▸ ЦЕЛЬ УПРАЖНЕНИЯ: Измените эти строки: везде замените «How do I perform» на «How can I do». Всё остальное оставьте без изменений.

________________________

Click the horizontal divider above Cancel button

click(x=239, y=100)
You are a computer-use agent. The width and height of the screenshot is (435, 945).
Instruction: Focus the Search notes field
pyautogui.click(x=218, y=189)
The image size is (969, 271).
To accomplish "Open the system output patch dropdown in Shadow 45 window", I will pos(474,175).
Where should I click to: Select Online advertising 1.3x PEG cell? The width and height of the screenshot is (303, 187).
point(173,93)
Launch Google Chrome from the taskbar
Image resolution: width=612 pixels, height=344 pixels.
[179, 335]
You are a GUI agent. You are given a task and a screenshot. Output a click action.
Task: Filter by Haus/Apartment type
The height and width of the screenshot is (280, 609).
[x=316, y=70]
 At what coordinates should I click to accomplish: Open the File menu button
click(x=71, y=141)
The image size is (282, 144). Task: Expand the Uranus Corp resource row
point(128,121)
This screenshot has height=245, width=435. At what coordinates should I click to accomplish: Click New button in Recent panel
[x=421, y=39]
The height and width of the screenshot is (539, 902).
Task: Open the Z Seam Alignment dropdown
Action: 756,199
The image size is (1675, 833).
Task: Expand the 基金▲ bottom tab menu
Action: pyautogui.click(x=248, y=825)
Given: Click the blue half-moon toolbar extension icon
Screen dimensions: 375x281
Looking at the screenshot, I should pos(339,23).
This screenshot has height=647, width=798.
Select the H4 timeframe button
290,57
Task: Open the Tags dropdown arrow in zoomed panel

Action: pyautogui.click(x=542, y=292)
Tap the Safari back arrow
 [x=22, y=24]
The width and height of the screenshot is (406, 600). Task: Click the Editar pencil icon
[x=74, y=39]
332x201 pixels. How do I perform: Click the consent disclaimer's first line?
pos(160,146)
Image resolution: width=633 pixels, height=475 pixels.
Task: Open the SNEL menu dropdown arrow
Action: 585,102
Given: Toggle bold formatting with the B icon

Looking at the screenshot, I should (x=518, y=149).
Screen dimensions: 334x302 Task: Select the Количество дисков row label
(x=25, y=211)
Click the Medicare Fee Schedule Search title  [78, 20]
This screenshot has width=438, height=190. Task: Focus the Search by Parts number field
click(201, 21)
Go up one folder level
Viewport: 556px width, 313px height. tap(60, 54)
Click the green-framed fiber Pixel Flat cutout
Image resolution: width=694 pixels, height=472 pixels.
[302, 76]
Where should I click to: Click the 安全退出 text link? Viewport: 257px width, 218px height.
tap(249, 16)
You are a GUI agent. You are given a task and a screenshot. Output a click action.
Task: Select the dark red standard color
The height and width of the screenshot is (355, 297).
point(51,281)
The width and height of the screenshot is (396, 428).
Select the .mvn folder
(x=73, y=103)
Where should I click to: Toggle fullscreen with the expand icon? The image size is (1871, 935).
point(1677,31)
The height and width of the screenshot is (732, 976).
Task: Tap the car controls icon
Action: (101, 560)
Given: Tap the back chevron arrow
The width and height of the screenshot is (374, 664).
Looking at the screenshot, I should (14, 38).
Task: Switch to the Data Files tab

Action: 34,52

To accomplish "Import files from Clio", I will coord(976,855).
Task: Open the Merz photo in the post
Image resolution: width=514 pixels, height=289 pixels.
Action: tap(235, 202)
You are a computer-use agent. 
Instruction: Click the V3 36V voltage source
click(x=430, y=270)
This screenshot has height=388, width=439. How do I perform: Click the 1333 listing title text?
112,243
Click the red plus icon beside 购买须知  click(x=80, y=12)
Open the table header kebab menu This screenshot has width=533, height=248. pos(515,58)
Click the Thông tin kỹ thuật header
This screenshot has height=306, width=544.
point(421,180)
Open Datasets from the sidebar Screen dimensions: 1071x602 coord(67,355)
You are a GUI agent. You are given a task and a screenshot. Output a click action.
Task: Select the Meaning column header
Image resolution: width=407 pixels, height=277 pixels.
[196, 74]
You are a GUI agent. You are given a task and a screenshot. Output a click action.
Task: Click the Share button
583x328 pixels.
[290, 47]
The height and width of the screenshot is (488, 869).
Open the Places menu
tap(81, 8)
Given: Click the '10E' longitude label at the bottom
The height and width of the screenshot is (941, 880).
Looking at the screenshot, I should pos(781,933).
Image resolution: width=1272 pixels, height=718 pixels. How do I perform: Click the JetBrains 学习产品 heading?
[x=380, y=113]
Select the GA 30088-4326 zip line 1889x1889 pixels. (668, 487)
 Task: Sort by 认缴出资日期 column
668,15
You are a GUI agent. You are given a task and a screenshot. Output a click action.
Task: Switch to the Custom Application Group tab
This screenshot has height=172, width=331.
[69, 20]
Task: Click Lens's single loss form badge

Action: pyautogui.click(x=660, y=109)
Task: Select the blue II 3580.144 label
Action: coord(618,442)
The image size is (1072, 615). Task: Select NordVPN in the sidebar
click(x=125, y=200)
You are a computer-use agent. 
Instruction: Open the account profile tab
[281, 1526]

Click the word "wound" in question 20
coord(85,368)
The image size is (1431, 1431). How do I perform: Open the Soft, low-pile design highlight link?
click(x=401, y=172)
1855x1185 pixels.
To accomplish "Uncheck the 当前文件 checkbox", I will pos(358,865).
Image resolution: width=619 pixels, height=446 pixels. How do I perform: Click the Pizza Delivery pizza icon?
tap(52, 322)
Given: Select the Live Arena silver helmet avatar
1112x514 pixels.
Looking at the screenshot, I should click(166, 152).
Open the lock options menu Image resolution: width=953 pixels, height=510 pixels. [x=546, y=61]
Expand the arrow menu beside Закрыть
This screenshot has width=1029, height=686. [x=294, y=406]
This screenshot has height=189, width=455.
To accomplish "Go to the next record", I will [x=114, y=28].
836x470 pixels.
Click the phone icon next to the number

________________________

▸ РЕЗУЛЬТАТ:
Click the horizontal divider above Cancel button

click(x=239, y=100)
You are a computer-use agent. The width and height of the screenshot is (435, 945).
Instruction: Focus the Search notes field
pyautogui.click(x=218, y=189)
The image size is (969, 271).
To accomplish "Open the system output patch dropdown in Shadow 45 window", I will pos(474,175).
Where should I click to: Select Online advertising 1.3x PEG cell? The width and height of the screenshot is (303, 187).
point(173,93)
Launch Google Chrome from the taskbar
Image resolution: width=612 pixels, height=344 pixels.
[179, 335]
You are a GUI agent. You are given a task and a screenshot. Output a click action.
Task: Filter by Haus/Apartment type
The height and width of the screenshot is (280, 609).
[x=316, y=70]
 At what coordinates should I click to accomplish: Open the File menu button
click(x=71, y=141)
The image size is (282, 144). Task: Expand the Uranus Corp resource row
point(128,121)
This screenshot has height=245, width=435. At what coordinates should I click to accomplish: Click New button in Recent panel
[x=421, y=39]
The height and width of the screenshot is (539, 902).
Task: Open the Z Seam Alignment dropdown
Action: 756,199
The image size is (1675, 833).
Task: Expand the 基金▲ bottom tab menu
Action: pyautogui.click(x=248, y=825)
Given: Click the blue half-moon toolbar extension icon
Screen dimensions: 375x281
Looking at the screenshot, I should pos(339,23).
This screenshot has height=647, width=798.
Select the H4 timeframe button
290,57
Task: Open the Tags dropdown arrow in zoomed panel

Action: pyautogui.click(x=542, y=292)
Tap the Safari back arrow
 [x=22, y=24]
The width and height of the screenshot is (406, 600). Task: Click the Editar pencil icon
[x=74, y=39]
332x201 pixels. How can I do: Click the consent disclaimer's first line?
pos(160,146)
Image resolution: width=633 pixels, height=475 pixels.
Task: Open the SNEL menu dropdown arrow
Action: 585,102
Given: Toggle bold formatting with the B icon

Looking at the screenshot, I should (x=518, y=149).
Screen dimensions: 334x302 Task: Select the Количество дисков row label
(x=25, y=211)
Click the Medicare Fee Schedule Search title  [78, 20]
This screenshot has width=438, height=190. Task: Focus the Search by Parts number field
click(201, 21)
Go up one folder level
Viewport: 556px width, 313px height. tap(60, 54)
Click the green-framed fiber Pixel Flat cutout
Image resolution: width=694 pixels, height=472 pixels.
[302, 76]
Where should I click to: Click the 安全退出 text link? Viewport: 257px width, 218px height.
tap(249, 16)
You are a GUI agent. You are given a task and a screenshot. Output a click action.
Task: Select the dark red standard color
The height and width of the screenshot is (355, 297).
point(51,281)
The width and height of the screenshot is (396, 428).
Select the .mvn folder
(x=73, y=103)
Where should I click to: Toggle fullscreen with the expand icon? The image size is (1871, 935).
point(1677,31)
The height and width of the screenshot is (732, 976).
Task: Tap the car controls icon
Action: (101, 560)
Given: Tap the back chevron arrow
The width and height of the screenshot is (374, 664).
Looking at the screenshot, I should (14, 38).
Task: Switch to the Data Files tab

Action: 34,52

To accomplish "Import files from Clio", I will coord(976,855).
Task: Open the Merz photo in the post
Image resolution: width=514 pixels, height=289 pixels.
Action: tap(235, 202)
You are a computer-use agent. 
Instruction: Click the V3 36V voltage source
click(x=430, y=270)
This screenshot has height=388, width=439. How can I do: Click the 1333 listing title text?
112,243
Click the red plus icon beside 购买须知  click(x=80, y=12)
Open the table header kebab menu This screenshot has width=533, height=248. pos(515,58)
Click the Thông tin kỹ thuật header
This screenshot has height=306, width=544.
point(421,180)
Open Datasets from the sidebar Screen dimensions: 1071x602 coord(67,355)
You are a GUI agent. You are given a task and a screenshot. Output a click action.
Task: Select the Meaning column header
Image resolution: width=407 pixels, height=277 pixels.
[196, 74]
You are a GUI agent. You are given a task and a screenshot. Output a click action.
Task: Click the Share button
583x328 pixels.
[290, 47]
The height and width of the screenshot is (488, 869).
Open the Places menu
tap(81, 8)
Given: Click the '10E' longitude label at the bottom
The height and width of the screenshot is (941, 880).
Looking at the screenshot, I should pos(781,933).
Image resolution: width=1272 pixels, height=718 pixels. How can I do: Click the JetBrains 学习产品 heading?
[x=380, y=113]
Select the GA 30088-4326 zip line 1889x1889 pixels. (668, 487)
 Task: Sort by 认缴出资日期 column
668,15
You are a GUI agent. You are given a task and a screenshot. Output a click action.
Task: Switch to the Custom Application Group tab
This screenshot has height=172, width=331.
[69, 20]
Task: Click Lens's single loss form badge

Action: pyautogui.click(x=660, y=109)
Task: Select the blue II 3580.144 label
Action: coord(618,442)
The image size is (1072, 615). Task: Select NordVPN in the sidebar
click(x=125, y=200)
You are a computer-use agent. 
Instruction: Open the account profile tab
[281, 1526]

Click the word "wound" in question 20
coord(85,368)
The image size is (1431, 1431). How can I do: Open the Soft, low-pile design highlight link?
click(x=401, y=172)
1855x1185 pixels.
To accomplish "Uncheck the 当前文件 checkbox", I will pos(358,865).
Image resolution: width=619 pixels, height=446 pixels. How can I do: Click the Pizza Delivery pizza icon?
tap(52, 322)
Given: Select the Live Arena silver helmet avatar
1112x514 pixels.
Looking at the screenshot, I should click(166, 152).
Open the lock options menu Image resolution: width=953 pixels, height=510 pixels. [x=546, y=61]
Expand the arrow menu beside Закрыть
This screenshot has width=1029, height=686. [x=294, y=406]
This screenshot has height=189, width=455.
To accomplish "Go to the next record", I will [x=114, y=28].
836x470 pixels.
Click the phone icon next to the number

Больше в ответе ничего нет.